Anger is not the same thing as bitterness or malice. Anger can be righteous, while bitterness and malice cannot be. But God’s Word gives us clear directions on how to keep our anger constructive. Even when it is a good thing, like manna, it goes rotten overnight. So anger is supposed to be directed at things that Scripture identifies as lawful recipients of it, and anger is supposed to be episodic, and not a standing attitude. As a standing attitude, it would only sour the person who is holding it.
Someone in your position frequently feels a deep need to make a personal statement, one that is permanent, and one that serves notice to the world that you are now free and independent. I urged you to let your baptism be that mark and not to try to “medicate” yourself with therapeutic tattoos, or anything of that kind.

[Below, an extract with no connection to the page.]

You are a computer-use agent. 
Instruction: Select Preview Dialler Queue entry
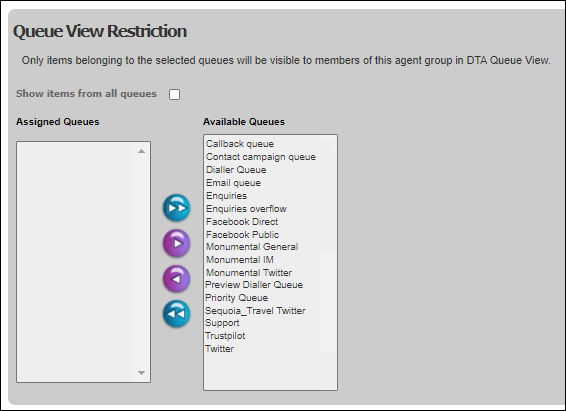point(254,285)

In another letter, I addressed the “normality” battle. You have one experience of a very perverse “normal,” and another set of head definitions that set forth what Scripture, reason, and tradition define as normal. But since your abnormal experience was presented to the world in a hypocritical way, then how is it not possible that all the other things that appear normal really aren’t? Maybe the whole world is a lying farce. This question is important because at some point you are going to be contemplating marriage, and it is the point where normal sexuality will collide most violently with what you have had to deal with. This is why it is important for you not to “stuff” these issues, but rather to be transformed by the renewing of your mind (Rom. 12:1-2) now, long before you meet this fine young man.
Of course you would have to be a block of wood not to sometimes feel the pressure of self-recrimination, the lure of blaming yourself for everything. But it is a lure, it is a temptation, and it must be resisted. There is a way to become complicit in tragedies like this, but there is no indication to me that you gave way to that at all.
As Christians, we are servants of the truth. We are not to be servants of whatever side we happen to be on. And so I explained to you in another letter that we are as supportive of you as we are because your account is true. My correspondence with your father was simply an attempt to get through his self-pity and his rationalizations, and not an indication that I was starting to have doubts about your story.
And so next, I gave you my Dutch uncle spiel. The world is charged with sexuality, and as you are going off to college, you are going to have to navigate this erotic world. The river is big, the rapids are white, and your kayak is small. Boys are going to come around, and you have to know to shut them down without shutting them out. How’s that for a cryptic statement?
The world is unfair. The world is a fallen place. This means that we have to “take measures,” and when we take measures, we are not approving of the things we are guarding against. You should want to see the world accurately, and be prepared for that, which is quite different from preparing for an imaginative world (the kind with green meadows and fluffy clouds all the time) that you hope might be happening somewhere, somehow. This is, if you will pardon my French, a worldview made up of unicorn farts.
Related to all of this is the question of identity. You have certain creational identities, given to you by God, which are to be enjoyed—but not allowed to become idols. If you prevent them from becoming idols in your life, you will enjoy them, along with your foundational identity of being a creation of God’s, and redeemed by Him on top of that. There are competitive identities that are necessarily idolatrous and which must always be resisted.
And last, my exhortation to you was that you make sure to taken refuge from every threat in the fortress of your God. Hide in His pavilions. Let Him be your shield and buckler. He loves you, treasures you, and He will always take care of you.
God bless you richly. May the benedictions of a thousand Sundays rest upon you.